NovosibIrsk literary and news magazine ‘NastoyAshcheye’ (Present Day) was founded in 1928 and existed until the early 1930. Despite its short lifetime, the publication, representing the literary group of the same name which included Boris Reznikov, Yevgeny Ivanov (Fillipych), and others, is rightfully considered a historical monument to the periodicals of the Russian avant-garde. ‘NastoyAshchee’ was edited by the activist of the Soviet press Alexander Kurs, who arrived in Novosibirsk on the direction of the Central Committee of the All-Union Communist Party in 1926. The journalist had eight years of reporting in London, editing the capital’s magazines “Ekran” and “Journalist” and the newspaper “Kino”, and the Civil War under his belt.
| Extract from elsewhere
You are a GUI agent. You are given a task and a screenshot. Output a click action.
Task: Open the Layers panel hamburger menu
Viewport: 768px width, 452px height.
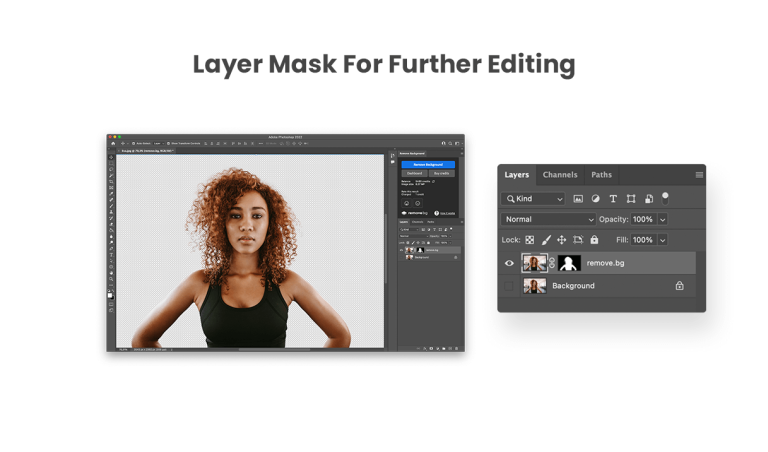699,175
The style of the magazine was determined by the leading art trend of the 1920s, “literature of fact”. The main focus was essays, sketches, reviews, and feuilletons conveying the atmosphere of the late 1920s. The magazine carried on a dialog with its readers letting peasants and workers speak their minds. Every issue featured readers' letters. Editorial staff discussed with the people the content and columns of previous and upcoming issues. The magazine’s writers and journalists would impersonate their characters a lot. Even poetry was often written in the folklore style: comic couplets (chastushka), work songs, and hymns.
Keeping up with the concept of ‘fact, ’ the magazine criticized hackjobs, bombast, and literariness. Maxim Gorky, MikhaIl Sholokhov, Yuri Olesha, and Vsevolod Ivanov were regularly under attack. Funny that some of the criticized personalities previously were members of the magazine’s editorial staff.
By criticizing “literariness” and “literate men”, not only the magazine entered into harsh controversy with reputable Sibirskiye Ogni but also did seamlessly reject the acknowledged works of Russian and Soviet classics, which led to a conflict with Maxim Gorky and failure to fulfill the requirements of the Soviet censorship. In 1930, the publication was dismissed. The magazine’s editor Alexander Kurs, fired from the position of chief editor of Sovetskaya Sibir in 1929, the following year was accused of supporting the Left-Right bloc of Syrtsov and Lominadze and was expelled from the All-Union Communist Party but later readmitted. After the wipeout of the ‘Nastoyashcheye’ magazine, Kurs went back to Moscow. In 1937, he was arrested, convicted, and executed at LubyAnka (the seat of the KGB).